SHORT EXERCISE
Rewrite the material from its first line through the line containing "Action: 437,240", substituting "symbol" for "icon" and leaving everything else unchanged.

··· TASK DATA ···

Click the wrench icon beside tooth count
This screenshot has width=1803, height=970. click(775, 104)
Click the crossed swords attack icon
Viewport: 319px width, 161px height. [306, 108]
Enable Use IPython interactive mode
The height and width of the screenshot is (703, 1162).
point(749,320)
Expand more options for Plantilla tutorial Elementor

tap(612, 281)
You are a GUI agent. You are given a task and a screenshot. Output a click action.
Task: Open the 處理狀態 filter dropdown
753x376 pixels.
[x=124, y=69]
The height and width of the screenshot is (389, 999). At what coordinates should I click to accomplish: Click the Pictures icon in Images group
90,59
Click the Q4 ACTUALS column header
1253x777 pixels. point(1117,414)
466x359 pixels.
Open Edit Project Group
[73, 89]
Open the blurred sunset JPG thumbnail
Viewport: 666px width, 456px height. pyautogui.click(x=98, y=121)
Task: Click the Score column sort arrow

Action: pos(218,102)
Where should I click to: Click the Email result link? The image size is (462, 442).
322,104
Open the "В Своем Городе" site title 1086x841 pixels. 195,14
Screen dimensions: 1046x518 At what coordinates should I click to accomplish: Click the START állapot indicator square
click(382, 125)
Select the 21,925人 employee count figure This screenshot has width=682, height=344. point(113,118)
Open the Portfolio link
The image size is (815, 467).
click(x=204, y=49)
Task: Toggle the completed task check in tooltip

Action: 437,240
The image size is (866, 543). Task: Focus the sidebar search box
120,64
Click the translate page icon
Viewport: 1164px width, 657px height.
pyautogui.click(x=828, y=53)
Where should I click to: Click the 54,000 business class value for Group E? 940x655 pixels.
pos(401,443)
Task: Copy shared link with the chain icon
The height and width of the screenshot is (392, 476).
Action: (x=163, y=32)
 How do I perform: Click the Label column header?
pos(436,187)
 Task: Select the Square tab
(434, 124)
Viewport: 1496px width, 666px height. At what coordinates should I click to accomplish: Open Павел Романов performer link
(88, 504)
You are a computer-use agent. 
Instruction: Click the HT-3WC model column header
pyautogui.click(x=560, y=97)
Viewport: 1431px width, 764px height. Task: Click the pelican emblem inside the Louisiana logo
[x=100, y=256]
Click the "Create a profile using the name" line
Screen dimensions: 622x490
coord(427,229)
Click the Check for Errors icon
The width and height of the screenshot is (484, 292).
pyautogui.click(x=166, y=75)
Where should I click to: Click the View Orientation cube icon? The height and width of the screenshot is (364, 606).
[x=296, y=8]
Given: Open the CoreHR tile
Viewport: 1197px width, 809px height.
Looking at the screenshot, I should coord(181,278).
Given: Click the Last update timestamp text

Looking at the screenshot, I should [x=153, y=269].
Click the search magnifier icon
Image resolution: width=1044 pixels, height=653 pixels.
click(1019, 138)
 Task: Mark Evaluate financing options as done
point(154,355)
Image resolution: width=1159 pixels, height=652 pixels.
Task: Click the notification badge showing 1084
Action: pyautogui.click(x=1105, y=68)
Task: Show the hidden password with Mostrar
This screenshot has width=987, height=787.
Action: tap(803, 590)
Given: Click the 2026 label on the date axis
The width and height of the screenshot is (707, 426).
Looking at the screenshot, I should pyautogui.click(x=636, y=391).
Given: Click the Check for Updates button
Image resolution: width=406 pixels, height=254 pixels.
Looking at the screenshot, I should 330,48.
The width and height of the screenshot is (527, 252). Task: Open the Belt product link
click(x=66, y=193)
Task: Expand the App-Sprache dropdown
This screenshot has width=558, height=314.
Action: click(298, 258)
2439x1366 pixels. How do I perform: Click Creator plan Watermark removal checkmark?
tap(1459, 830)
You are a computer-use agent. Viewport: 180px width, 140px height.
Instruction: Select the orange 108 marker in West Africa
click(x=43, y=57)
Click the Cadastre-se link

···

THE RESULT
Click the wrench symbol beside tooth count
This screenshot has width=1803, height=970. click(775, 104)
Click the crossed swords attack symbol
Viewport: 319px width, 161px height. [306, 108]
Enable Use IPython interactive mode
The height and width of the screenshot is (703, 1162).
point(749,320)
Expand more options for Plantilla tutorial Elementor

tap(612, 281)
You are a GUI agent. You are given a task and a screenshot. Output a click action.
Task: Open the 處理狀態 filter dropdown
753x376 pixels.
[x=124, y=69]
The height and width of the screenshot is (389, 999). At what coordinates should I click to accomplish: Click the Pictures symbol in Images group
90,59
Click the Q4 ACTUALS column header
1253x777 pixels. point(1117,414)
466x359 pixels.
Open Edit Project Group
[73, 89]
Open the blurred sunset JPG thumbnail
Viewport: 666px width, 456px height. pyautogui.click(x=98, y=121)
Task: Click the Score column sort arrow

Action: pos(218,102)
Where should I click to: Click the Email result link? The image size is (462, 442).
322,104
Open the "В Своем Городе" site title 1086x841 pixels. 195,14
Screen dimensions: 1046x518 At what coordinates should I click to accomplish: Click the START állapot indicator square
click(382, 125)
Select the 21,925人 employee count figure This screenshot has width=682, height=344. point(113,118)
Open the Portfolio link
The image size is (815, 467).
click(x=204, y=49)
Task: Toggle the completed task check in tooltip

Action: 437,240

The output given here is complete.